Cloud-9: nova estrutura cósmica sem estrelas chama atenção dos astrônomos

Entenda a Cloud-9, objeto único sem estrelas que ajuda a estudar a matéria escura no universo.
09/01/2026 às 17:43 | Atualizado há 1 mês
               
Estrutura a 14 milhões de anos-luz pode revelar segredos da matéria escura no universo. (Imagem/Reprodução: Super)

Astrônomos descobriram a Cloud-9, uma nuvem cósmica que reúne quase todos os componentes de uma galáxia, porém sem estrelas. Essa estrutura está localizada a cerca de 14 milhões de anos-luz e é formada principalmente por hidrogênio gasoso e matéria escura.

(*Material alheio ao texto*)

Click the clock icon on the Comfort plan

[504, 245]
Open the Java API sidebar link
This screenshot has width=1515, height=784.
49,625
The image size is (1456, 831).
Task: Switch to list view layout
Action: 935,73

A Cloud-9 representa um tipo de objeto previsto, mas nunca antes observado, chamado RELHIC. Estuda-se essa nuvem para entender como halos de matéria escura atraem gás sem formar estrelas, abrindo possibilidades para pesquisar a matéria escura diretamente.

A descoberta da Cloud-9 foi feita com o Telescópio FAST e confirmada por outros equipamentos, revelando um novo estágio na evolução galáctica. Esse objeto pode ajudar a explicar por que algumas galáxias não se formam completamente e ampliar o conhecimento sobre o universo.

A astrônomos identificaram a Cloud-9, uma estrutura cósmica única por reunir quase todos os componentes de uma galáxia, porém sem apresentar estrelas. Localizada a cerca de 14 milhões de anos-luz, esta nuvem é formada principalmente por hidrogênio gasoso e uma grande quantidade de matéria escura. Ela representa o primeiro exemplo confirmado do que se chama RELHIC (Reionization-Limited HI Cloud), um tipo de nuvem prevista para existir, mas nunca antes observada.

Segundo os pesquisadores, essa nuvem demonstra um estágio onde halos de matéria escura atraem gás suficiente para potencialmente formar uma galáxia, mas que, por limitações físicas, não chegaram a gerar estrelas. Essa condição torna a Cloud-9 um laboratório natural para estudar a matéria escura, pois a ausência de brilho estelar permite uma observação direta do halo invisível responsável pela gravidade do sistema.

A detecção da Cloud-9 começou em 2023, com o uso do Telescópio Esférico de Abertura de Quinhentos Metros (FAST), na China, que captou ondas de rádio emitidas pelo hidrogênio neutro. Observações subsequentes feitas pelo Telescópio de Green Bank, Very Large Array e o Telescópio Espacial Hubble confirmaram que não havia nenhuma estrela presente no objeto, descartando a hipótese de uma galáxia anã iluminada.

A existência desse objeto ajuda a explicar por que algumas galáxias não se formam completamente e contribui para a compreensão da evolução galáctica e da distribuição da matéria escura no universo. Seu futuro é incerto: poderá acumular massa e iniciar a formação de estrelas ou se dispersar no meio intergaláctico, permanecendo como uma relíquia cósmica.